Single by Tanita Tikaram

from the album The Sweet Keeper
- B-side: "Love Story"
- Released: 2 January 1990
- Recorded: October 1988
- Studio: Red House Studios (Silcoe, England)
- Genre: Folk rock
- Label: East West Records
- Songwriter: Tanita Tikaram
- Producers: Peter van Hooke Rod Argent

Tanita Tikaram singles chronology
| "World Outside Your Window" (1989) | "We Almost Got It Together" (1990) | "Little Sister Leaving Town" (1990) |

= We Almost Got It Together =

"We Almost Got It Together" is a song by British singer-songwriter Tanita Tikaram, released in 1990 as the lead single from her second studio album, The Sweet Keeper (1990). It was written by Tikaram, and produced by Peter van Hooke and Rod Argent. The song was a top 40 hit in Iceland, Finland, Ireland, Italy, Belgium and the Netherlands.

==Critical reception==
Upon its release, Adam Sweeting of The Guardian commented: "The single suggests that for the time being, the Basingstoke Balladress is sticking to the tried and true. It's pleasantly uptempo and has a saxophone on it to offset Tanita's brown, sombre voice, though it's unlikely to gain admission to anybody's list of all-time classics." Simon Frith of The Observer noted: "Tikaram hasn't been changed at all by success - she's still gloomy in an overblown, wordy, sweeping sort of way."
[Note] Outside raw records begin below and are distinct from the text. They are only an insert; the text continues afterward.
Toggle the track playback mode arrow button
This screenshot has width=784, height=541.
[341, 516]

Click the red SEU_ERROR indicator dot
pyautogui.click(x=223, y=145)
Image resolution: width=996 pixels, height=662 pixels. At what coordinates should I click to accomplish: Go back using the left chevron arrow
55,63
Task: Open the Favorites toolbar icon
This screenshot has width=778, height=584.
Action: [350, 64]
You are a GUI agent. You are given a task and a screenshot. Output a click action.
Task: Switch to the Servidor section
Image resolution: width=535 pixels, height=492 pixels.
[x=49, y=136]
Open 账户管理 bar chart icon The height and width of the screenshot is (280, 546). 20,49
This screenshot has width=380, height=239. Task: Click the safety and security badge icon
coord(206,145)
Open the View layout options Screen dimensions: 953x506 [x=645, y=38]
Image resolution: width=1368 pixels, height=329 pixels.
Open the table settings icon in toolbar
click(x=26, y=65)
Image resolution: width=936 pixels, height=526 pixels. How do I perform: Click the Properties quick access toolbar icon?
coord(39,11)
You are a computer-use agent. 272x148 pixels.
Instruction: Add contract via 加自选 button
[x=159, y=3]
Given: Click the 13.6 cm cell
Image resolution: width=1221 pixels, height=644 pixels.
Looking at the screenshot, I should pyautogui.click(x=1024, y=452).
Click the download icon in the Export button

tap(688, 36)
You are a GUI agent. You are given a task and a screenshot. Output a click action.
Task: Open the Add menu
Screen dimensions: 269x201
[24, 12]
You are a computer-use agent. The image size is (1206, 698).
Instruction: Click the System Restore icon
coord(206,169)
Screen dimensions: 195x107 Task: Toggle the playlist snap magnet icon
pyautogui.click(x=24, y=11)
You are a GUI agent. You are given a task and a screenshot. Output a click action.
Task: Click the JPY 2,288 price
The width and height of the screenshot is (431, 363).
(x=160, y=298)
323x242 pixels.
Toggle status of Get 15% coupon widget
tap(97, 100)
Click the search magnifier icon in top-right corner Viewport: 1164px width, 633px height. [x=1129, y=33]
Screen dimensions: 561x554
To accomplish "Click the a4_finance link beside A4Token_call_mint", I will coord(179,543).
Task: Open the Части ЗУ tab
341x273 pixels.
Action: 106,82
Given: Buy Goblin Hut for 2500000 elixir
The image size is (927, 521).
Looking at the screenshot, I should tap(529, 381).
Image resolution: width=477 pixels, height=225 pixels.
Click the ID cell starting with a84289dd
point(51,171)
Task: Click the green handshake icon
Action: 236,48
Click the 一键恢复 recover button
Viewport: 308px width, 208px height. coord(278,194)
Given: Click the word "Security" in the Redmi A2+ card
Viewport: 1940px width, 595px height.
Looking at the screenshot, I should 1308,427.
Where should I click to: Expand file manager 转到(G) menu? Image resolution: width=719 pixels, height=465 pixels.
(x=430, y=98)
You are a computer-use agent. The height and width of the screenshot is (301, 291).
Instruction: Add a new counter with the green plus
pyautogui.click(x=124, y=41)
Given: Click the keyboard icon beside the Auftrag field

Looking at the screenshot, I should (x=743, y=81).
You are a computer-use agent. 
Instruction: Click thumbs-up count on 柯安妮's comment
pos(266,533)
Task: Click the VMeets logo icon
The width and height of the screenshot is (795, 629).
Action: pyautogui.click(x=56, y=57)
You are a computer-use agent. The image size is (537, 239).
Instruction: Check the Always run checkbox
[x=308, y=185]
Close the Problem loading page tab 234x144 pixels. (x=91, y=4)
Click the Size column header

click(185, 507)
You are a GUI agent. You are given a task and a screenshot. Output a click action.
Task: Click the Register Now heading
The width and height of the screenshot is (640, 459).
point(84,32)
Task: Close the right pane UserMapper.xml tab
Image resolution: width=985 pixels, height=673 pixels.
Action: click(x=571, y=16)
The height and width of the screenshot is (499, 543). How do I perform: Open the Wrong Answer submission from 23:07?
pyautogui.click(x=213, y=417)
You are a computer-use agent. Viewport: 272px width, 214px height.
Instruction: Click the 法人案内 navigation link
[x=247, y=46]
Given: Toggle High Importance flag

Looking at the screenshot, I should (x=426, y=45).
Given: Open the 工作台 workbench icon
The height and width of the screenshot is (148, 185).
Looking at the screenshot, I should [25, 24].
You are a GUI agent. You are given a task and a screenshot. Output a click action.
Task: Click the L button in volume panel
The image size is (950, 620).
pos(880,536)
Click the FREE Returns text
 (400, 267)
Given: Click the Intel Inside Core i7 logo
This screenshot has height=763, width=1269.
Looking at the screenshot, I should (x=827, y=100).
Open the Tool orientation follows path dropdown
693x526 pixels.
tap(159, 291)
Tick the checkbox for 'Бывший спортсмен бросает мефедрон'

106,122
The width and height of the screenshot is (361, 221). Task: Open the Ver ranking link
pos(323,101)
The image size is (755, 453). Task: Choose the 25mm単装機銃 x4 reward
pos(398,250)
Music & Media wrote: "A jolly song with an uptempo feel and catchy guitar riff. Radio friendly and very pleasant." Tim Southwell of Record Mirror praised the song for being more similar to the "majestic" "Good Tradition" rather than Tikaram's following singles which Southwell felt contained lyrics "that made most of the country want to hide in their sleeping bags". He described "We Almost Got It Together" as "an important step back in the right direction of pure pop rather than crass self-indulgence".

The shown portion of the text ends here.